Elder Nelson, Elder John H. Groberg of the Seventy and Elder Douglas J. Martin of the Seventy and president of the Pacific Area attended celebrations on Tongatapu, (See Church News, Aug. 31, 1991) and the outer islands of Vava
u and Haapai Aug. 20-24, where many prominent local religious leaders took part in the LDS celebration."I was very favorably impressed with the spirit of religious tolerance and the importance of religious plurality in the island kingdom of Tonga," said Elder Nelson.
He said other religious leaders attended the centennial conferences, their bands and floats entered parades, and other churches donated well-filled food tables for the feasts.
"As a matter of fact, they came to Church leaders in Tonga and said, `This is our celebration, too. We want to participate.'
"Archways were constructed over the major roads to continue the spirit of the celebration," said Elder Nelson. "The other churches even erected some of the archways and covered them with beautiful palms or woven mats and then asked the LDS people to put the text on the archways."
On the island of Vava`u, for example, said Elder Nelson, the community joined in the parade of decorated trucks and tractors and marching bands.
"It was a lot of fun. I was asked to give awards to the winning participants. The winning band was from the Wesleyan Methodist Church. The LDS band took second place and the Catholic band won third.
"I gave prizes to the winners of the marathon – a race from the airport to the city of Neiafu – and none of the winners were LDS.
"I thought, `What a marvelous example for communities elsewhere in the world where people tend to divide communities because of religious or political differences.
"I was really pleased to see the model of tolerance and mutual cooperation in Tonga. These people love the Lord and they love each other."

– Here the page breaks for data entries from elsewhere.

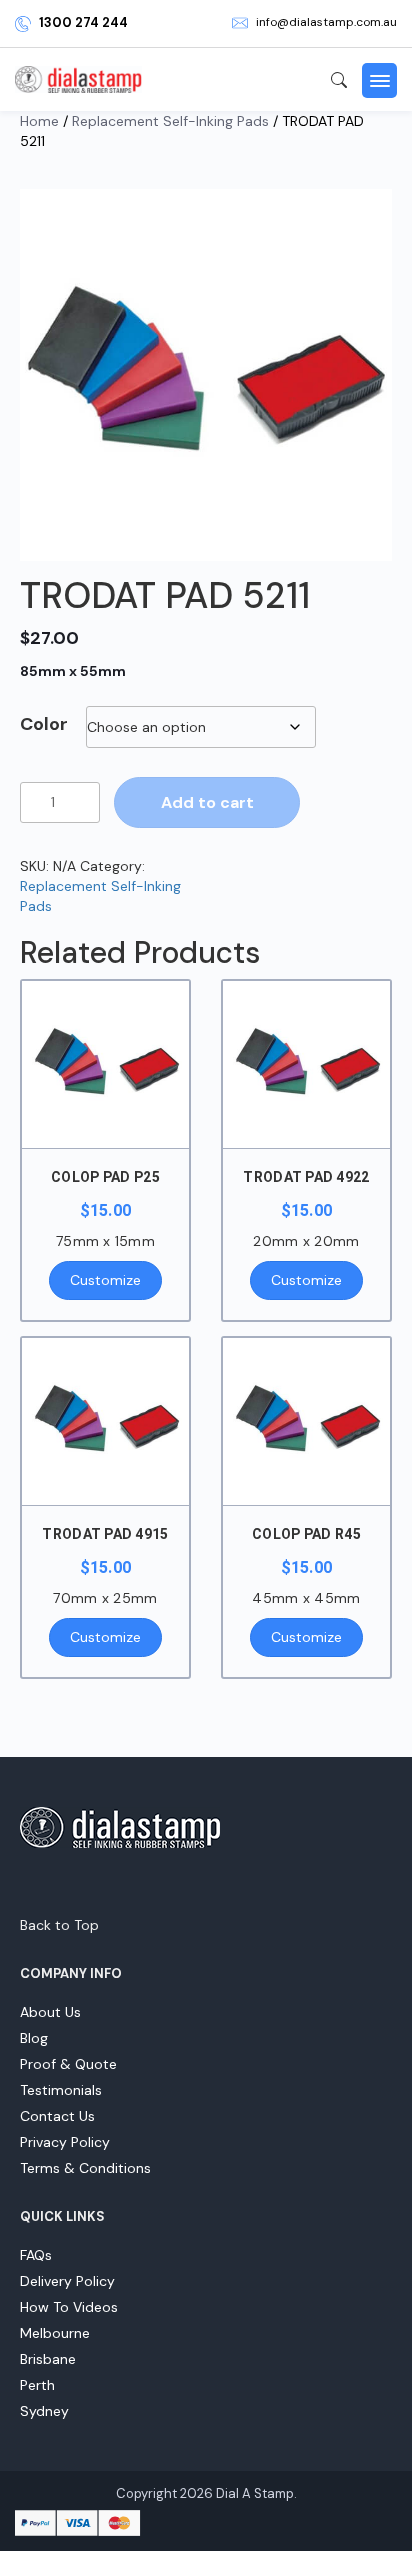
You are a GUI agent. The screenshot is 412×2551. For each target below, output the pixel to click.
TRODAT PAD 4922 (306, 1177)
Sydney (44, 2411)
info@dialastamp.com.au (326, 22)
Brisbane (48, 2359)
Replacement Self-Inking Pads (170, 121)
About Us (50, 2012)
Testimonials (61, 2090)
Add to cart (207, 802)
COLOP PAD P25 (105, 1177)
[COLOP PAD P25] (105, 1064)
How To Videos (69, 2307)
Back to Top (59, 1925)
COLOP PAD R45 (306, 1534)
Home (39, 121)
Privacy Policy (65, 2142)
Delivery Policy (67, 2281)
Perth (37, 2385)
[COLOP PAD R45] (306, 1421)
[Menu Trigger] (379, 80)
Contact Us (57, 2116)
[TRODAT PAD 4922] (306, 1064)
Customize (105, 1280)
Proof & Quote (68, 2064)
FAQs (36, 2255)
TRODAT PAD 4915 (105, 1534)
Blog (34, 2038)
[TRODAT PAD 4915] (105, 1421)
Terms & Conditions (85, 2168)
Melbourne (55, 2333)
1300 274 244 (83, 22)
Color (44, 724)
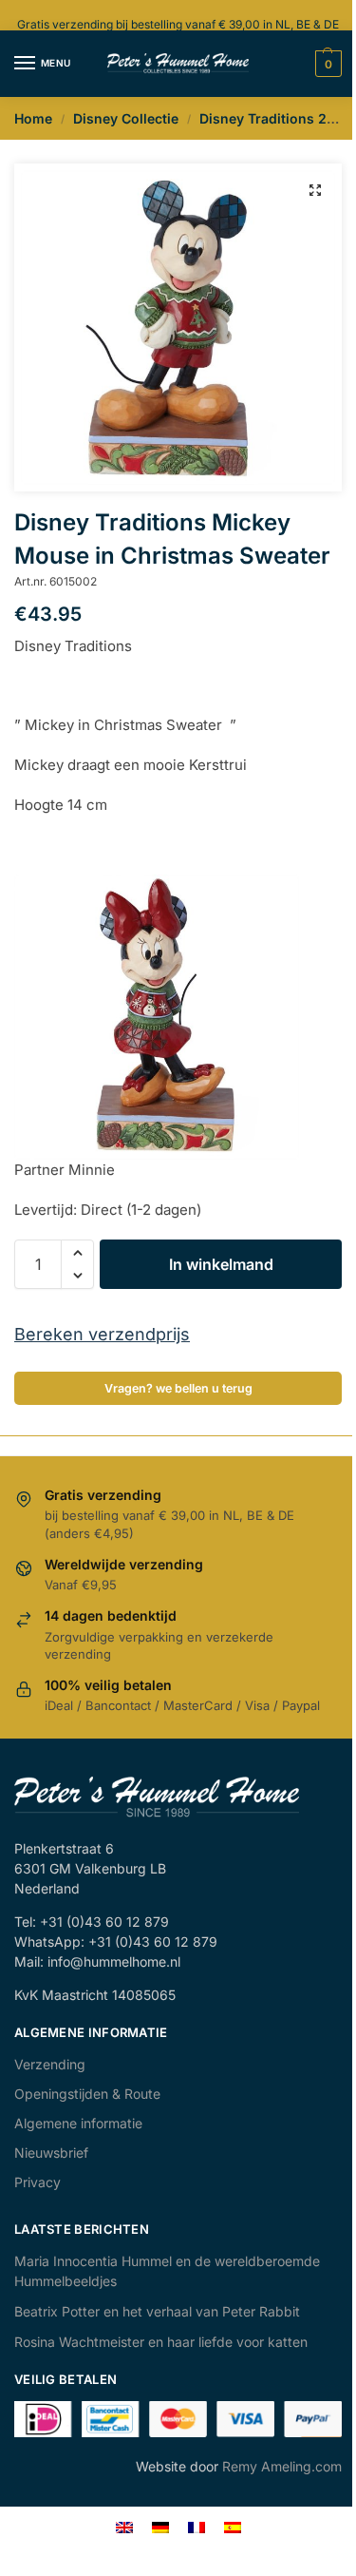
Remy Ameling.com (282, 2466)
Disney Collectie (125, 118)
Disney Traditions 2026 (275, 118)
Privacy (37, 2182)
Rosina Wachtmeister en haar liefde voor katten (161, 2342)
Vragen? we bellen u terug (178, 1388)
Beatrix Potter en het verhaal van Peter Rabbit (157, 2311)
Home (33, 118)
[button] (315, 190)
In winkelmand (221, 1264)
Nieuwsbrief (51, 2152)
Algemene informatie (78, 2123)
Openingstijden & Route (87, 2094)
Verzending (49, 2064)
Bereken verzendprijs (102, 1334)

He referred to one of the messages shared by the magistrate of the police court in Vava`u Island.
"He stood and made a great declaration. He said that in all his years of presiding as a magistrate in Neiafu, he had never yet had to try an active member of the Church. He said he respected the Church for teaching the people to obey the laws of the land, because they really do it."
Elder Nelson said he appreciated the sacrifice made by the members and their friends to commemorate the Church's centennial in Tonga.
Elder Groberg, a former missionary and mission president in Tonga, observed that "the truth is they [the people of TongaT have come of age. They realize we are there to stay, that we are a force in the community and that we are helpful.
"The people are very helpful. Even when I was there as a young missionary, some of my best friends were Catholic priests or Wesleyan ministers."
Tongans have always been a religious people, he continued. "Tongans really look out for other Tongans. They help them build their chapels; there is a real feeling of community among them."